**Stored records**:
◆ ◆ ◆ ◆ ◆ ◆ ◆
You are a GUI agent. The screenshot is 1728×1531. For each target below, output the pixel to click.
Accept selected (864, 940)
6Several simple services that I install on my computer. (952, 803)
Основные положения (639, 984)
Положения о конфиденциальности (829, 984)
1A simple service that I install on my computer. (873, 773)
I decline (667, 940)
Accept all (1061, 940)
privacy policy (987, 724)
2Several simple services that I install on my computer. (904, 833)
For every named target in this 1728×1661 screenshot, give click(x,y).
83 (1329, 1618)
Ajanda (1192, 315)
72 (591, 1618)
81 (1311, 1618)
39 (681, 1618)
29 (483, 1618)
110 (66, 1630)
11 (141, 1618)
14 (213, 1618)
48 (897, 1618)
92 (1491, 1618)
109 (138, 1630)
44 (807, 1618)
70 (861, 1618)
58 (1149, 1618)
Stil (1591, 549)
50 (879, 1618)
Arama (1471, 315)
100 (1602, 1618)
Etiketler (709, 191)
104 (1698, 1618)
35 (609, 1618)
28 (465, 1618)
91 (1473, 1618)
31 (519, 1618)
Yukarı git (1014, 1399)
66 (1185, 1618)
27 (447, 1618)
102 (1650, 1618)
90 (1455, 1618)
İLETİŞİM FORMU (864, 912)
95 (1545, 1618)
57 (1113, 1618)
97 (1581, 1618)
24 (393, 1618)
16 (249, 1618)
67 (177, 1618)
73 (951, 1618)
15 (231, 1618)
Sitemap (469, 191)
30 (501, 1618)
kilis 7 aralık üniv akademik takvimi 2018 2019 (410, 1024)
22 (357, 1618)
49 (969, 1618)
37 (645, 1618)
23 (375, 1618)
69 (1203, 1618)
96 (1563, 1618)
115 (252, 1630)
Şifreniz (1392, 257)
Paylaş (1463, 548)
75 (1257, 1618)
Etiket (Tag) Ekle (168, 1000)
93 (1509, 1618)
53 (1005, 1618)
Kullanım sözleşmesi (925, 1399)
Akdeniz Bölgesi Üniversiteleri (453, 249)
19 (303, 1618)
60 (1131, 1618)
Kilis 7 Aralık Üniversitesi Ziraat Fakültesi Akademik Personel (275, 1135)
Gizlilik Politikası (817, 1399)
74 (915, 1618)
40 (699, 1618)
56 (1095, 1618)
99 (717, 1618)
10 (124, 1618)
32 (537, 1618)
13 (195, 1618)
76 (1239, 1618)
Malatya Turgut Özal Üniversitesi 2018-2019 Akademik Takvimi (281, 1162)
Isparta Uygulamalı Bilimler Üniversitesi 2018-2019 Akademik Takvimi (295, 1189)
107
◆ ◆ ◆ ◆ ◆ ◆ ◆
**WHAT IS BEING ASKED**: Could you retype every record above exactly as written?

**ANSWER TO THIS TASK**:
You are a GUI agent. The screenshot is 1728×1531. For each target below, output the pixel to click.
Accept selected (864, 940)
6Several simple services that I install on my computer. (952, 803)
Основные положения (639, 984)
Положения о конфиденциальности (829, 984)
1A simple service that I install on my computer. (873, 773)
I decline (667, 940)
Accept all (1061, 940)
privacy policy (987, 724)
2Several simple services that I install on my computer. (904, 833)
For every named target in this 1728×1661 screenshot, give click(x,y).
83 (1329, 1618)
Ajanda (1192, 315)
72 (591, 1618)
81 (1311, 1618)
39 (681, 1618)
29 (483, 1618)
110 (66, 1630)
11 (141, 1618)
14 (213, 1618)
48 (897, 1618)
92 (1491, 1618)
109 (138, 1630)
44 (807, 1618)
70 (861, 1618)
58 (1149, 1618)
Stil (1591, 549)
50 (879, 1618)
Arama (1471, 315)
100 (1602, 1618)
Etiketler (709, 191)
104 (1698, 1618)
35 (609, 1618)
28 (465, 1618)
91 (1473, 1618)
31 (519, 1618)
Yukarı git (1014, 1399)
66 (1185, 1618)
27 (447, 1618)
102 (1650, 1618)
90 (1455, 1618)
İLETİŞİM FORMU (864, 912)
95 (1545, 1618)
57 (1113, 1618)
97 (1581, 1618)
24 (393, 1618)
16 (249, 1618)
67 (177, 1618)
73 (951, 1618)
15 (231, 1618)
Sitemap (469, 191)
30 (501, 1618)
kilis 7 aralık üniv akademik takvimi 2018 2019 (410, 1024)
22 (357, 1618)
49 (969, 1618)
37 (645, 1618)
23 (375, 1618)
69 (1203, 1618)
96 (1563, 1618)
115 (252, 1630)
Şifreniz (1392, 257)
Paylaş (1463, 548)
75 (1257, 1618)
Etiket (Tag) Ekle (168, 1000)
93 (1509, 1618)
53 (1005, 1618)
Kullanım sözleşmesi (925, 1399)
Akdeniz Bölgesi Üniversiteleri (453, 249)
19 (303, 1618)
60 (1131, 1618)
Kilis 7 Aralık Üniversitesi Ziraat Fakültesi Akademik Personel (275, 1135)
Gizlilik Politikası (817, 1399)
74 (915, 1618)
40 (699, 1618)
56 (1095, 1618)
99 (717, 1618)
10 (124, 1618)
32 (537, 1618)
13 (195, 1618)
76 (1239, 1618)
Malatya Turgut Özal Üniversitesi 2018-2019 Akademik Takvimi (281, 1162)
Isparta Uygulamalı Bilimler Üniversitesi 2018-2019 Akademik Takvimi (295, 1189)
107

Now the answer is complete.